Data for this task
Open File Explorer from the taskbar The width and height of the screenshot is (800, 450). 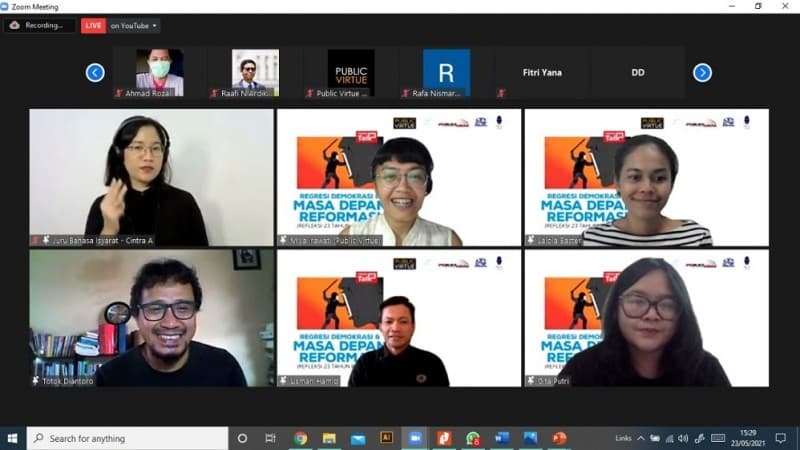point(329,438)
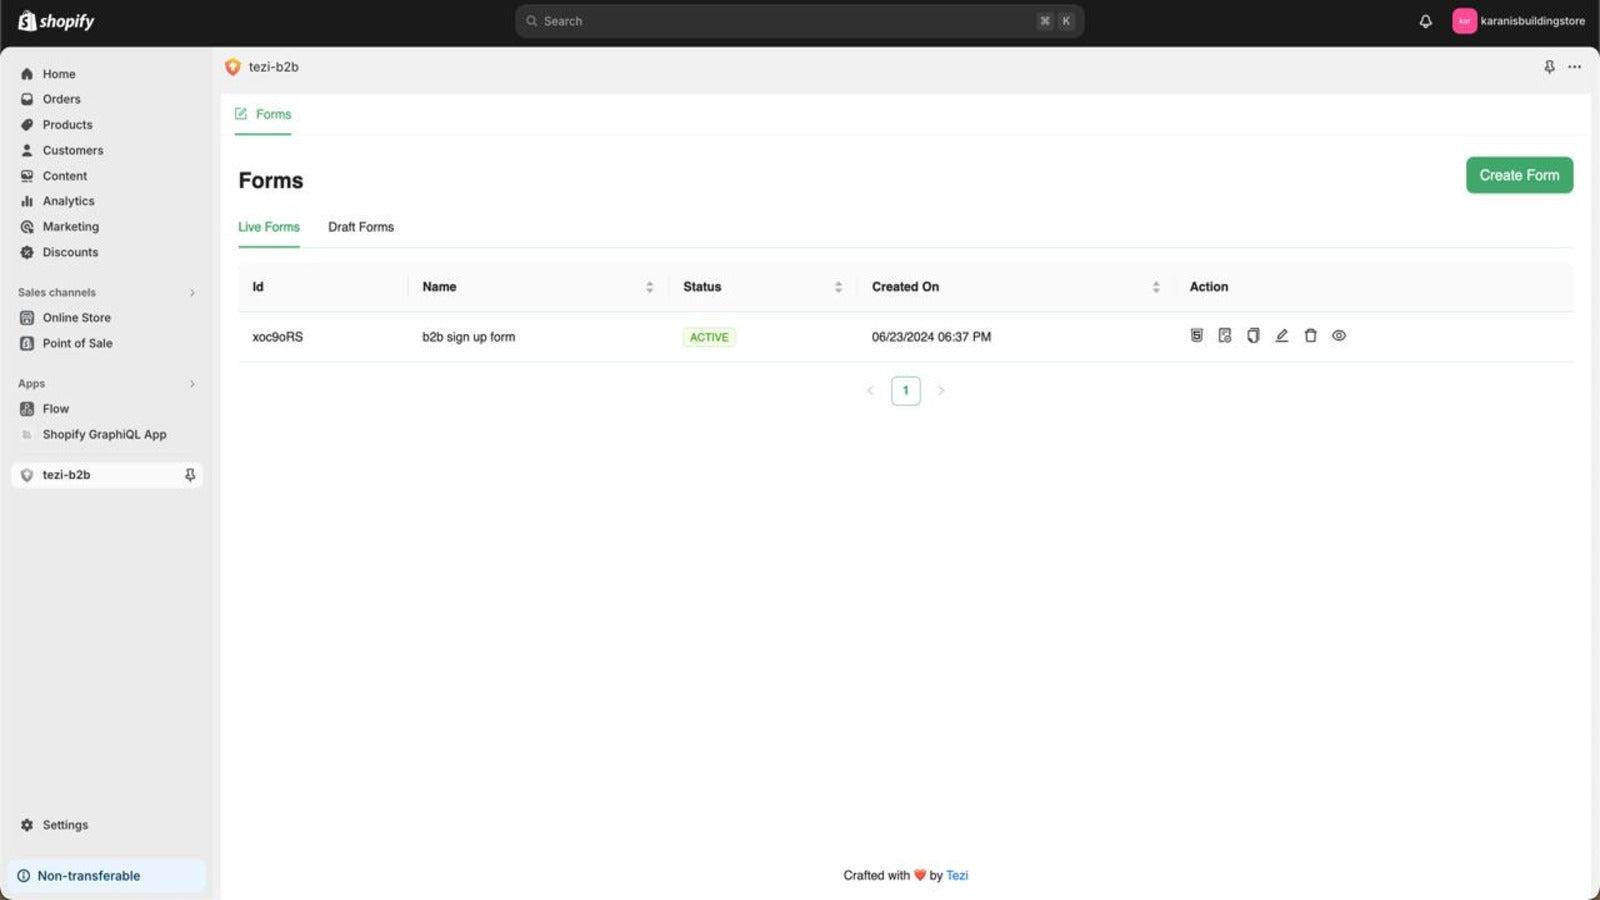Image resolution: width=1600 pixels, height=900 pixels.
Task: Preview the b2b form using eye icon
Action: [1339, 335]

==

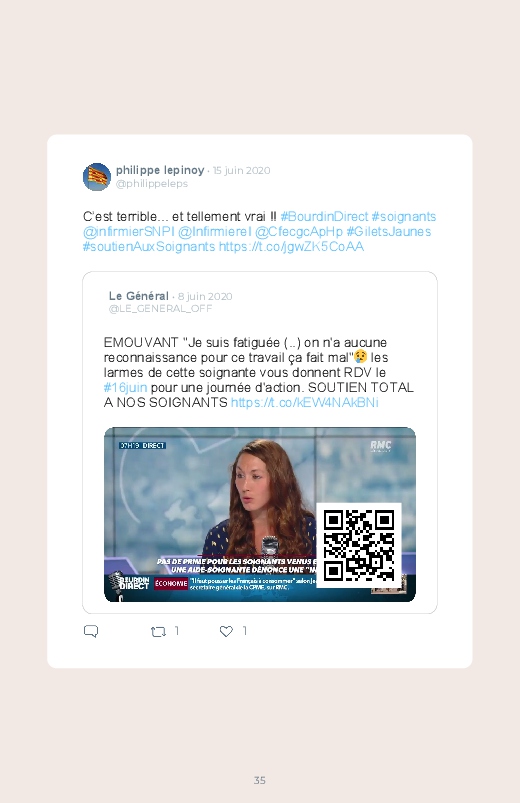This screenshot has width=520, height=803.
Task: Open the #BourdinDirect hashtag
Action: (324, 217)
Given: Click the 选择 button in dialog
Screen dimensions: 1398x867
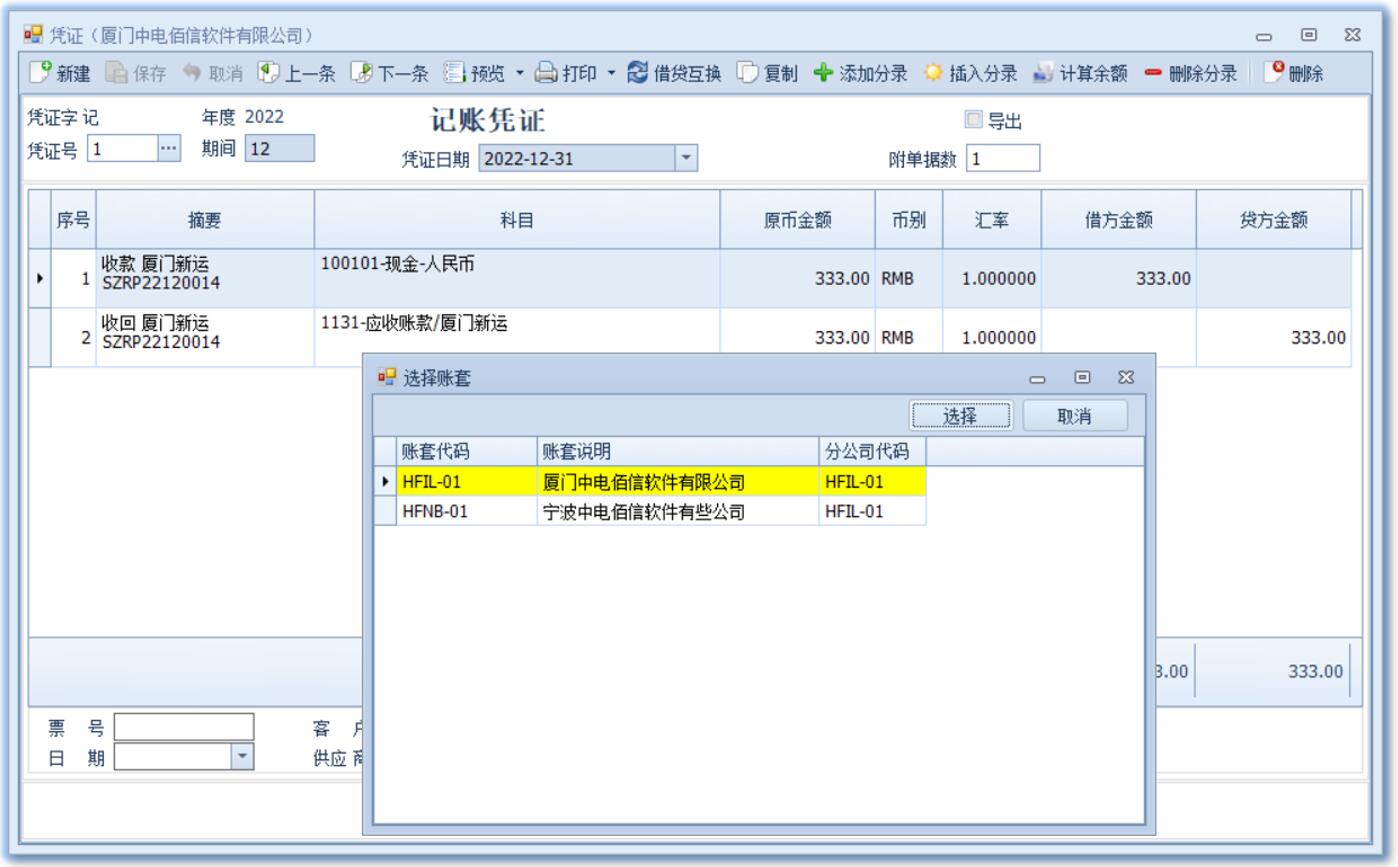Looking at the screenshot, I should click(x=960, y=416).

* * *

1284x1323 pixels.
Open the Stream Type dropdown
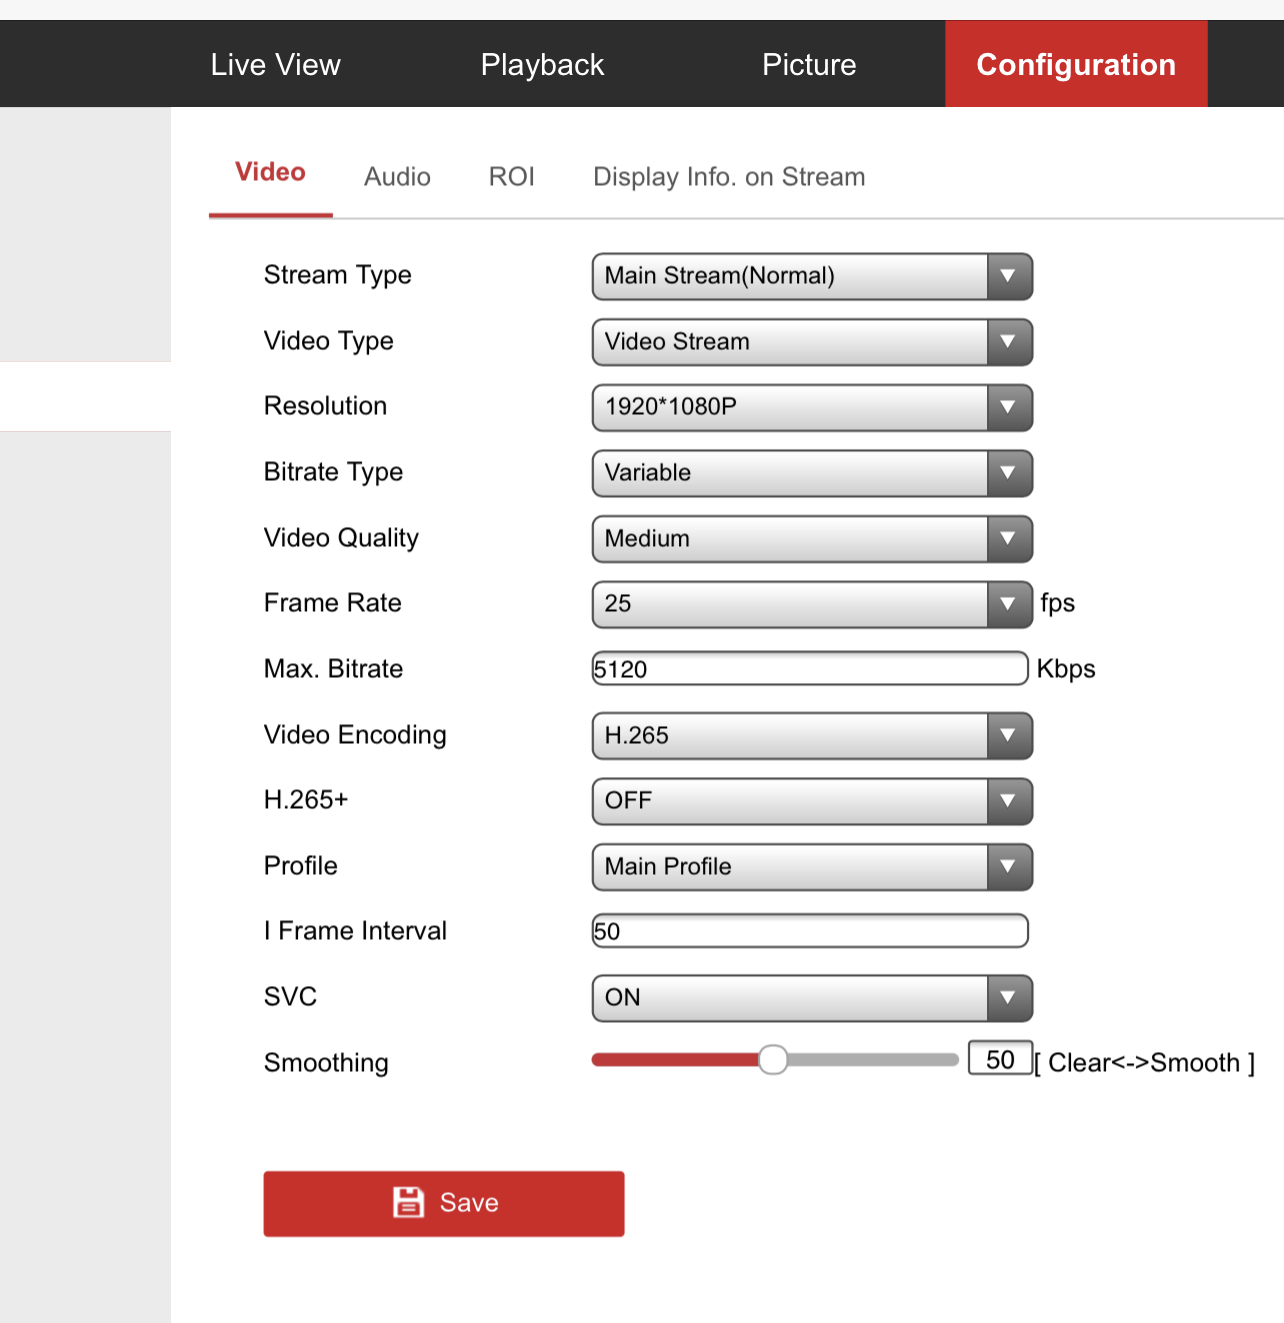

What the task requires
Convert the data into a JSON list of strings, one string per line and with blank lines omitted, beginning at the line that contains "Given: Click the 选择 button in dialog" and stopping after the line that contains "Looking at the". Leave the pictures out.

Reply to the exercise
[
  "Given: Click the 选择 button in dialog",
  "Screen dimensions: 1398x867",
  "Looking at the screenshot, I should click(x=960, y=416)."
]